Plaintiff contends that section 33 of the Trading
with the Enemy Act cannot prevail over section 40 of the Code of Civil
Procedure, which provides that an action to recover real property
prescribes after 10 years, on the theory that under international law
questions relating to real property are governed by the law of the place
where the property is located and that prescription, being remedial, is
likewise governed by the laws of the forum. But the trading with the
Enemy Act, by consent of the Philippine Government, continued to be in
force in the Philippines even after July 4, 1946 (Brownell, Jr., vs. Sun Life Assurance Co. of Canada,* 50 Off. Gaz., 4814; Brownell, Jr. vs.

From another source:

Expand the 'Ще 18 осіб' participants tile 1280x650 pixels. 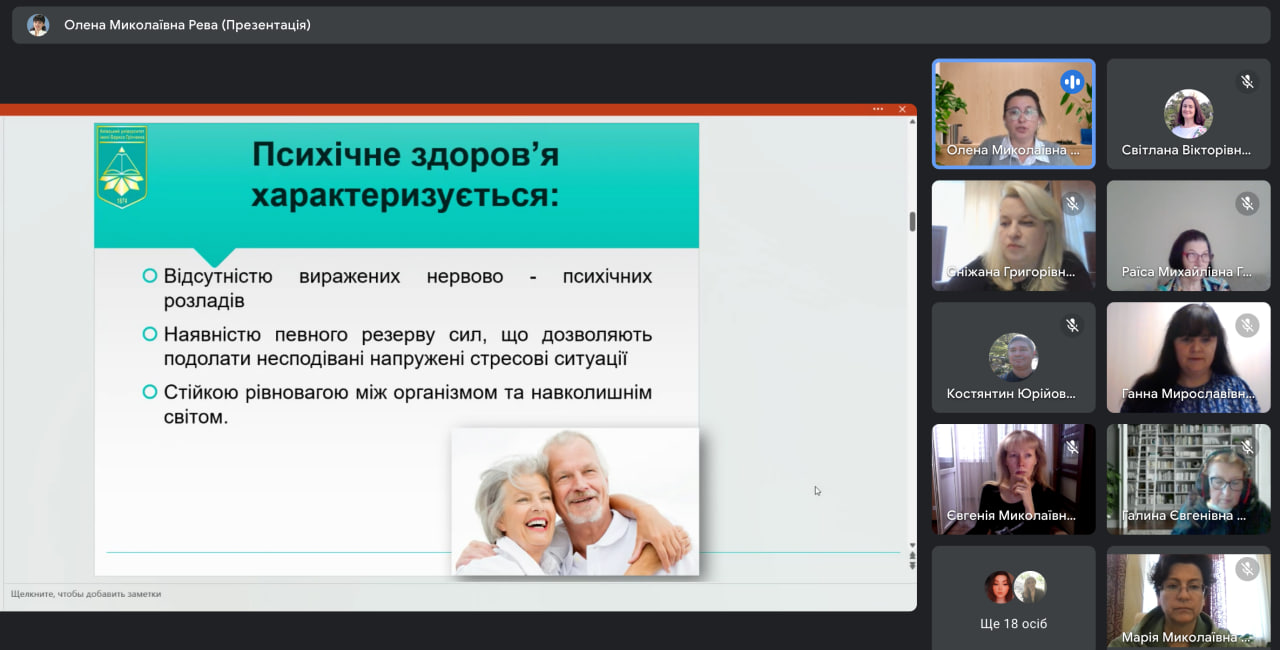pyautogui.click(x=1013, y=598)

Bautista, 95 Phil., 853) and consequently, is as much part of the law
of the land as section 40 of the Code of Civil Procedure. Contrary to
plaintiff's claim, therefore, there is here no conflict of laws
involved. It should be stated that in an action under the Trading with
the Enemy Act for the recovery of property vested thereunder, the rights
of the parties must necessarily be governed by the terms of that Act.

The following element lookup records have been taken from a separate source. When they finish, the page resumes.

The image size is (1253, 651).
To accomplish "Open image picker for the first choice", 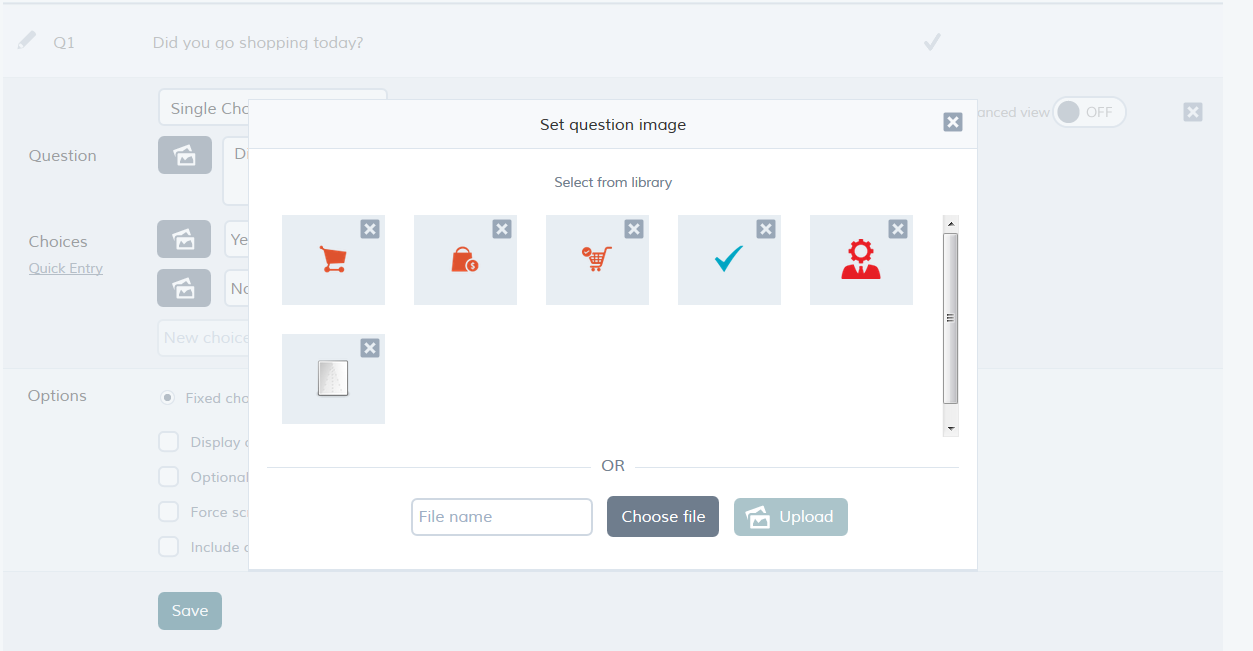I will [184, 239].
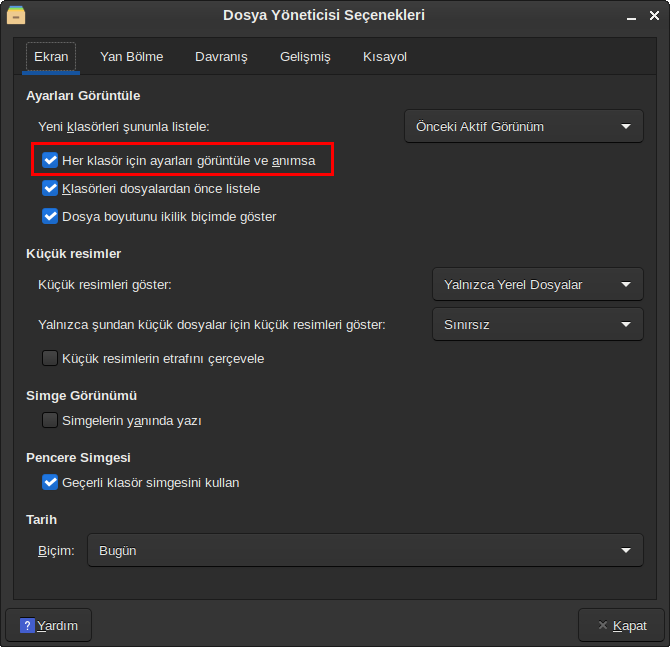Open the 'Sınırsız' file size dropdown
Screen dimensions: 670x647
pyautogui.click(x=536, y=324)

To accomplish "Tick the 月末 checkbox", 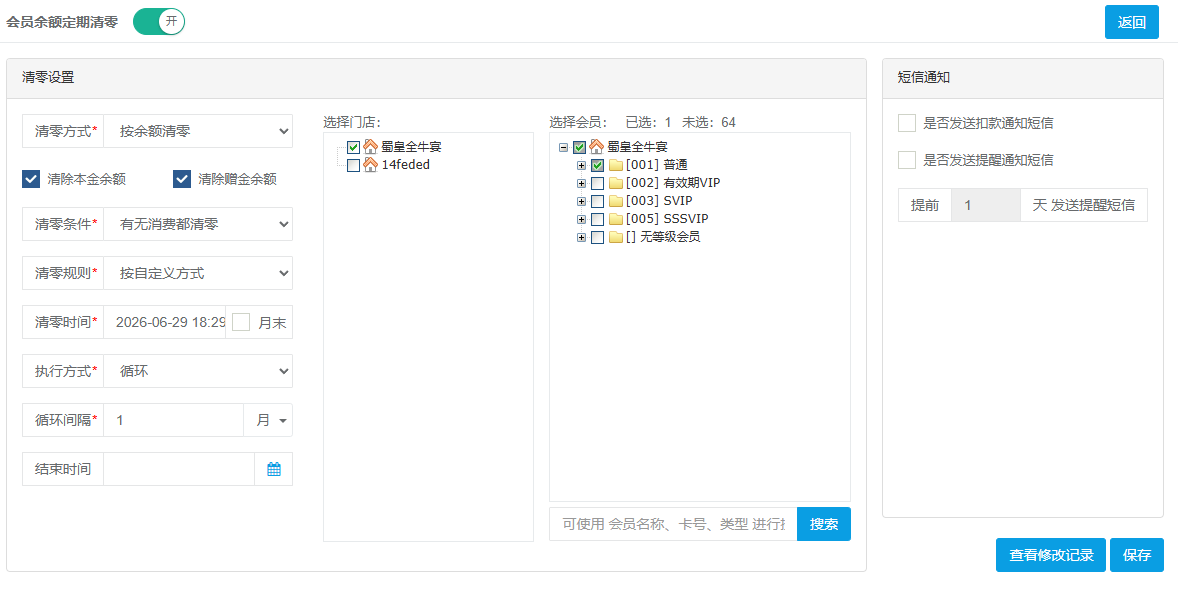I will [241, 322].
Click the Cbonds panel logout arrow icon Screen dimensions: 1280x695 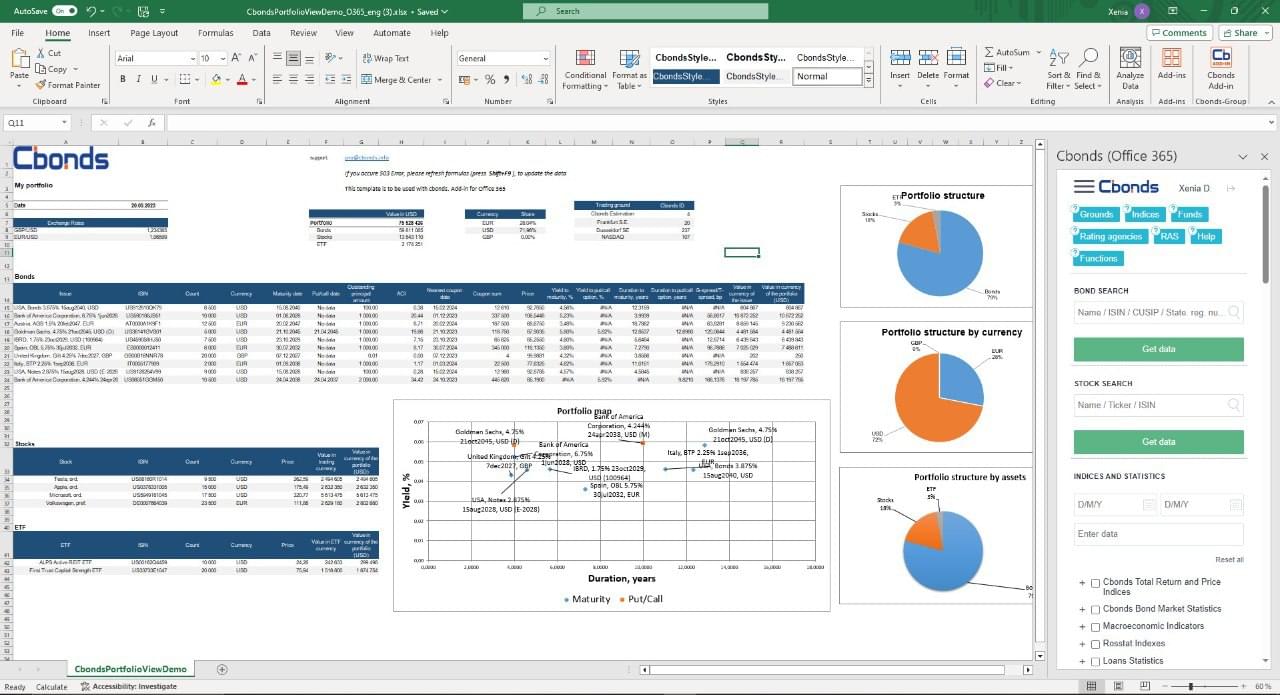(1231, 188)
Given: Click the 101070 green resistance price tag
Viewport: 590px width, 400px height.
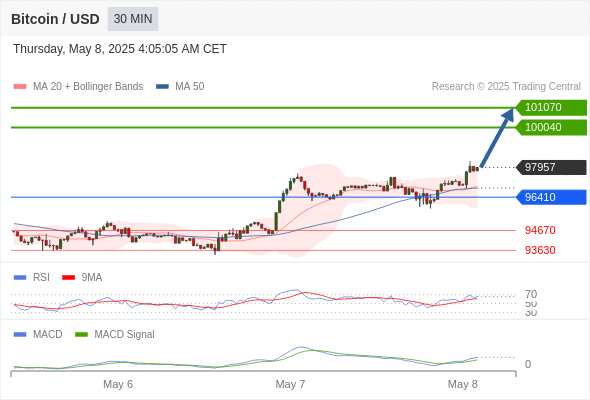Looking at the screenshot, I should (x=551, y=108).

Indeed, section 7 (c) thereof explicitly provides that the relief
available to a claimant of vested property is limited to those expressly
provided for by its terms.
Needless to say, the defense of limitation as
contained in section 33 of Trading with the Enemy Act, as amended, may
be invoked not only by the defendant Attorney General of the United
States but also by the intervenor Republic of the Philippines to which
the lands in question were transferred. To sustain plaintiff's claim and
preclude the Republic from putting up that defense would render
nugatory the provisions of the Act. For in such case, a claimant who has
failed to file his claim or suit within the period provided for in
section 33 of the Act and consequently has forfeited whatever right she
may have therein, could easily circumvent the law. It would also mean
that the transfer of vested property to the Republic would have the
effect of permitting re-examination of the title to such vested property
which has already become absolute in the name of the United States, the
transferor, for failure of the claimant to assert his claim within the
prescribed time. This absurdity, to say the least, cannot be
countenanced.
In view of the foregoing, the order appealed from
insofar as it dismisses the complaint with respect to Lots 1 and 2 and
the claim for damages against the Attorney General of the United States
and the Republic of the Philippines, is affirmed, but revoked insofar as
it dismisses the complaint with respect to Lots 3 and 4, as to which
the case is hereby remanded to the court below for further proceedings.
Without costs.
Paras, C.J., Bengzon, Montemayor, Bautista Angelo, Labrador, Concepcion, Reyes, J.B.L., Endencia and Barrera, JJ., concur.